Os gregos, interessados em construir uma vida urbana minimamente equilibrada – em que pesem os muitos escravos e servos que mantinham – observaram que os agrupamentos sociais acumulam dissensões internas, mágoas individuais e coletivas e ressentimentos que, se não forem resolvidos no plano simbólico, o serão no plano prático das agressões físicas e, no limite, da guerra.
Ou seja, ou nos purgamos simbolicamente na tragédia, ou ficamos loucos e nos aniquilamos. Aliás, no caso da tragédia grega, quando o corpo teatral não correspondia às expectativas do público-torcedor da época, corria o risco de ser agredido, e são mesmo conhecidos casos de atores simplesmente mortos após um mal espetáculo.
Mirando-se e projetando suas dores e esperanças nos espetáculos trágicos, os gregos foram aperfeiçoando suas instituições, que constituíram a base da cultura ocidental.
O futebol é para nós, brasileiros, a nossa tragédia. A seleção, o corpo teatral magno dela.
Se não se chegou aqui aos extremos de se assassinar um jogador após um resultado aziago em Copa do Mundo, na Colômbia, sim. No que tange aos clubes, todos conhecem os riscos e na várzea é comum entreveros terminarem na delegacia, no hospital ou no necrotério. Aqui, me eximo de apresentar exemplos, pois a notoriedade da situação permite.

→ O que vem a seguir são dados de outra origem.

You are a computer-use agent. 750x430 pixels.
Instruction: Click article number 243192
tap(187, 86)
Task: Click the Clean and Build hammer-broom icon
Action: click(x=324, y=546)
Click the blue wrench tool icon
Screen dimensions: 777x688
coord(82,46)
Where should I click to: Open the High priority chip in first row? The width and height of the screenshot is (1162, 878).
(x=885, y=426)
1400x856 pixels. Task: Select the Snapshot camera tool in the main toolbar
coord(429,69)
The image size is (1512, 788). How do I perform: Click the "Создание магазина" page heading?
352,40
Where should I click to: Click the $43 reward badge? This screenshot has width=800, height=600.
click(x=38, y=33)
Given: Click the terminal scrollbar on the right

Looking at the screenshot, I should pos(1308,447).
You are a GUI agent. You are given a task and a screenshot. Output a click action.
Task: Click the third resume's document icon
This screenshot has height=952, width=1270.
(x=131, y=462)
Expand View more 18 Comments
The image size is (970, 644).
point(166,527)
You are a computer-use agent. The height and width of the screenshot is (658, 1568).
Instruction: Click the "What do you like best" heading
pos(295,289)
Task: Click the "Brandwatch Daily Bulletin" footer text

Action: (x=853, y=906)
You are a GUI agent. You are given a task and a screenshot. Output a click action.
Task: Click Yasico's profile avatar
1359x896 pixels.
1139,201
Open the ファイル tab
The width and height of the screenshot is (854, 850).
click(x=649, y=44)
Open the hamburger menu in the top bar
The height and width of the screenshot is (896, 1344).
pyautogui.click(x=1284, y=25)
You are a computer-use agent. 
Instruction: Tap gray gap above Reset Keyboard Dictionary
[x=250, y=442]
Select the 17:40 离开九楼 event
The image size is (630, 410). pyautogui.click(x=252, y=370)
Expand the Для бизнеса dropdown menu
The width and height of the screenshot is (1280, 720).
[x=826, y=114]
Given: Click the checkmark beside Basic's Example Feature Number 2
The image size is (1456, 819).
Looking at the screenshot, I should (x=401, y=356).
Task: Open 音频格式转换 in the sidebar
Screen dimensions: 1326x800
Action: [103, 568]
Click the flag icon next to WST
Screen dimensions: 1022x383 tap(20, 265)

Se os gregos ficariam loucos caso não tivessem desenvolvido a tragédia como válvula de escape para tensões sociais – em uma sociedade infinitamente menos complexa, como a da época –, que dizer dos brasileiros e das brasileiras – cada vez mais –, que todo dia, quando viram a chave na fechadura de sua casa para ir ao trabalho não sabem se voltarão à noite ainda com o emprego que lhes garante a existência e a de sua família? Que tensão mais dramática do que essa?
Diante dos televisores, os brasileiros assistem ao STF: libertar corruptos para que fujam, como no caso de Salvatore Cacciola; soltar criminosos, como Daniel Dantas, e prender agentes da lei dignos, como o delegado Protógenes Queiroz; e inocentar torturadores, como no caso do lamentável voto de Eros Grau seguido por seus pares faltos de coragem. Não seria o caso de ficar louco?
Se não fosse o futebol e nosso corpo magno de atores, os convocados da Seleção Brasileira, com certeza, nossas frustrações iriam às vias de fato. Sem o nosso clube do coração, sem a nossa amada e odiada Seleção, com seus técnicos nunca aprovados 100%, o que só confere mais drama ao drama, só restaria aos brasileiros e às brasileira a saída proposta por Lampião e Maria Bonita: o cangaço.
Após uma partida dramática, como a que acaba de classificar o Internacional de Porto Alegre contra o Estudiantes, para a próxima fase da Libertadores da América, o torcedor que assistiu à bola colorada entrar no gol argentino – em meio à fumaça atirada pelos torcedores rivais para prejudicar o ataque o Inter – sente que a vida pode ser mudada, porque o drama em que ele se espelha pode se inverter de lado, de um momento para o outro.
O futebol e a nossa Seleção constituem, nesse sentido, a nossa tragédia: o Internacional estava no fundo do poço, porém um jogador, que na entrevista após o espetáculo disse sequer ter visto o goleiro adversário em meio à fumaça, apareceu dela e, como um deus ex machina, detonou a catarse gaúcha que, como todos assistiram, atravessou o tango argentino – outro tipo de drama não menos trágico, que não descarta a pancadaria.
O torcedor e a torcedora brasileira projetam no futebol e em nossa Seleção seus sonhos e suas frustrações, e esse espetáculo devolve a eles soluções inusitadas, que podem inspirar ações na vida real. O mesmo trabalhador que fecha a porta de sua casa para ir ao trabalho com a angústia de não saber se voltará à noite ainda empregado, intui que, como no jogo do Inter, a sorte pode mudar de lado, desde que haja luta, persistência, garra e vontade até o último minuto: um belo dia, a chave, ao ser virada, pode desempregar os patrões.
O futebol e a nossa seleção são a nossa tragédia. Mas isso é bom.